Step 2 : Register the workflow run (a second time)¶
This time we will use the function register wfrun_crate which is dedicated to register workflow runs coming as RO-Crate.
Here we dont need to pass any search strategy, this command uses a so-called WorkflowRunCrateSniffer and automatically extracts the list of files to register and their type (input, output...) from the json file.
For Nextflow runs, it also extracts the unique run name from the log of the run.
labid register wfrun_crate \
--indir <PATH TO YOUR USER-DROPBOX>/nfcore_demo_run \
--workflow-version <UUID OF WORKFLOW VERSION (see step 2)> \
--study <UUID OF STUDY (see step 3)> \
--dry
When executed with the --dry parameter, the command should print the list of datasets discovered.
Again you can remove this flag (and the previous \) to actually submit the data to the server.
You should get something similar to the following :
DRY-RUN -> this command would submit the following workflow run data:
Workflow run 'nf-core/demo [evil_hamilton]' with :
- 4 Input dataset(s)
- 5 Output dataset(s)
- 1 Config dataset(s)
- 4 Report dataset(s)
Input : ['sample1.fastq', 'sample2_R1.fastq', 'samplesheet.csv', 'nf_core_demo_software_mqc_versions.yml']
Output : ['sample1_PE_sample1_R2.fastq.gz', 'sample1_PE_sample1_R1.fastq.gz', 'sample2_SE_sample2_R1.fastq.gz', 'multiqc_data', 'multiqc_plots']
Config : ['Resolved Nextflow configuration']
Report : ['sample1_PE_2_fastqc.html', 'sample1_PE_1_fastqc.html', 'multiqc_report.html', 'sample2_SE_fastqc.html']
Use custom filters to adjust the file discovery¶
You can see above that the list of inputs above mentions a .yml file which is not really expected here as it is rather providing infos about the execution environment.
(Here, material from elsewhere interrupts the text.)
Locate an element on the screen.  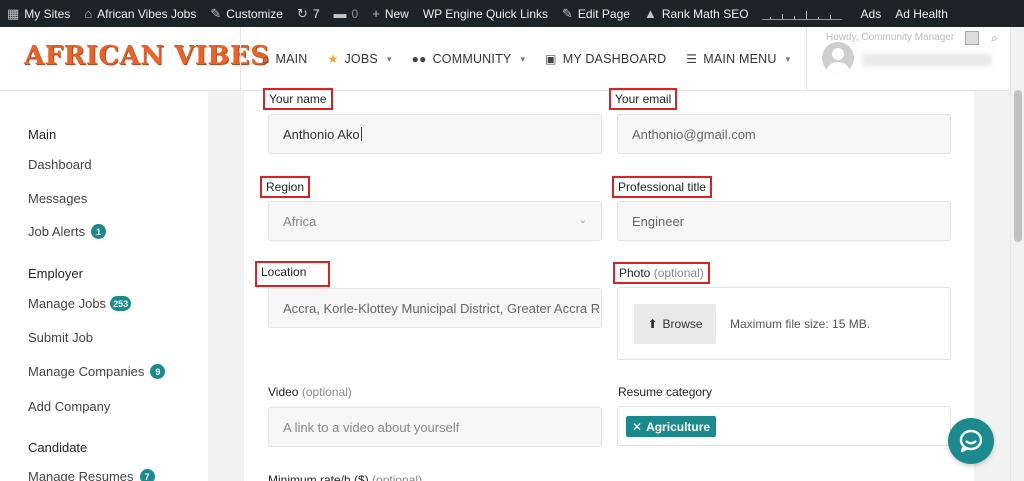
sidebar-item-submit-job: Submit Job is located at coordinates (60, 338).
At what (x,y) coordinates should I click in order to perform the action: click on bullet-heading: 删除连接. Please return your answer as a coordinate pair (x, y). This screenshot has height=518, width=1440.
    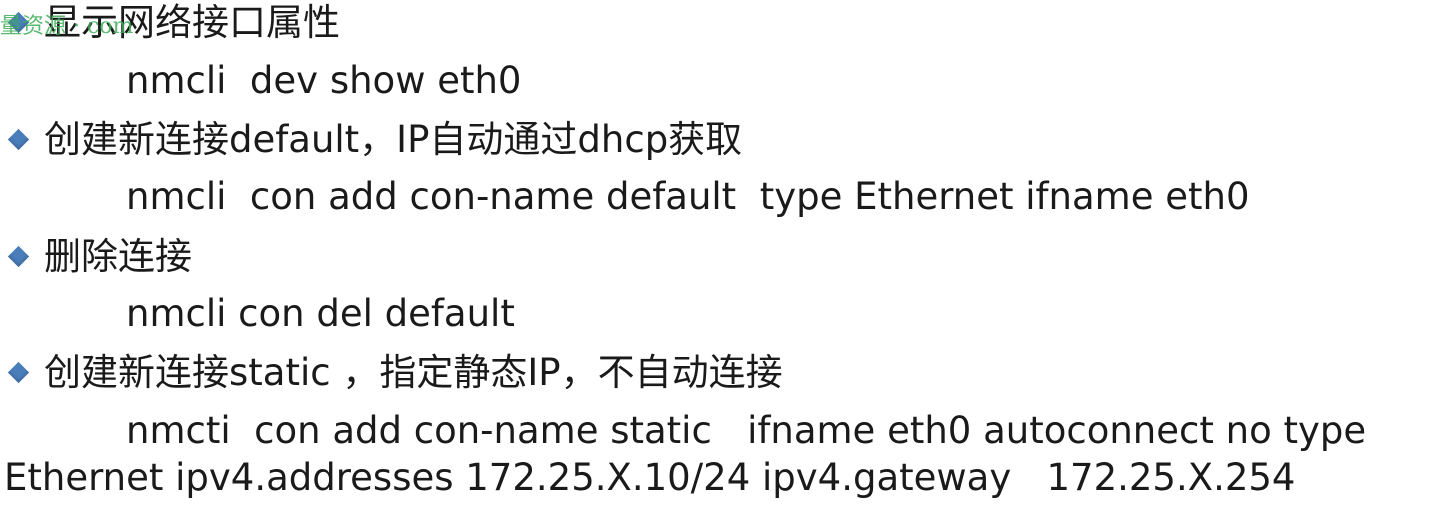
    Looking at the image, I should click on (118, 256).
We can configure the command to filter out this file by passing a custom value to --regex-input.
Here is a slightly modified version of the command with the additional flag, configured to accept input files with extension .fastq.gz or .csv.
labid register wfrun_crate \
--indir <PATH TO YOUR USER-DROPBOX>/nfcore_demo_run \
--workflow-version <UUID OF WORKFLOW VERSION (see step 2)> \
--study <UUID OF STUDY (see step 3)> \
--regex-input ".*\.(fastq.gz|csv)" \
--dry
which should yield something like below.
See that we now only have 3 input datasets listed, the yml file was correctly filtered out.
DRY-RUN -> this command would submit the following workflow run data:
Workflow run: nf-core/demo [evil_hamilton]
Workflow (version) : nf-core/demo/ (Version 1.0.2 (db7f526))
Datasets:
- 5 Input dataset(s)
- 5 Output dataset(s)
- 1 Config dataset(s)
- 4 Report dataset(s)
Input : ['samplesheet.csv', 'nf_core_demo_software_mqc_versions.yml', 'sample1_R2.fastq.gz', 'sample2_R1.fastq.gz', 'sample1_R1.fastq.gz']
Output : ['multiqc_plots', 'sample2_SE_sample2_R1.fastq.gz', 'sample1_PE_sample1_R1.fastq.gz', 'multiqc_data', 'sample1_PE_sample1_R2.fastq.gz']
Config : ['Resolved Nextflow configuration']
Report : ['sample1_PE_2_fastqc.html', 'sample1_PE_1_fastqc.html', 'sample2_SE_fastqc.html', 'multiqc_report.html']
Export Workflow Run RO-Crate
If you re-export the Workflow Run RO-Crate from LabID, by clicking the button on the workflow run page, a new crate will be generated ! You can retrieve the original crate, by just copying the directory from the LabID storage volume : you can retrieve the location of this directory by looking up the path of one of the contained datafile copy.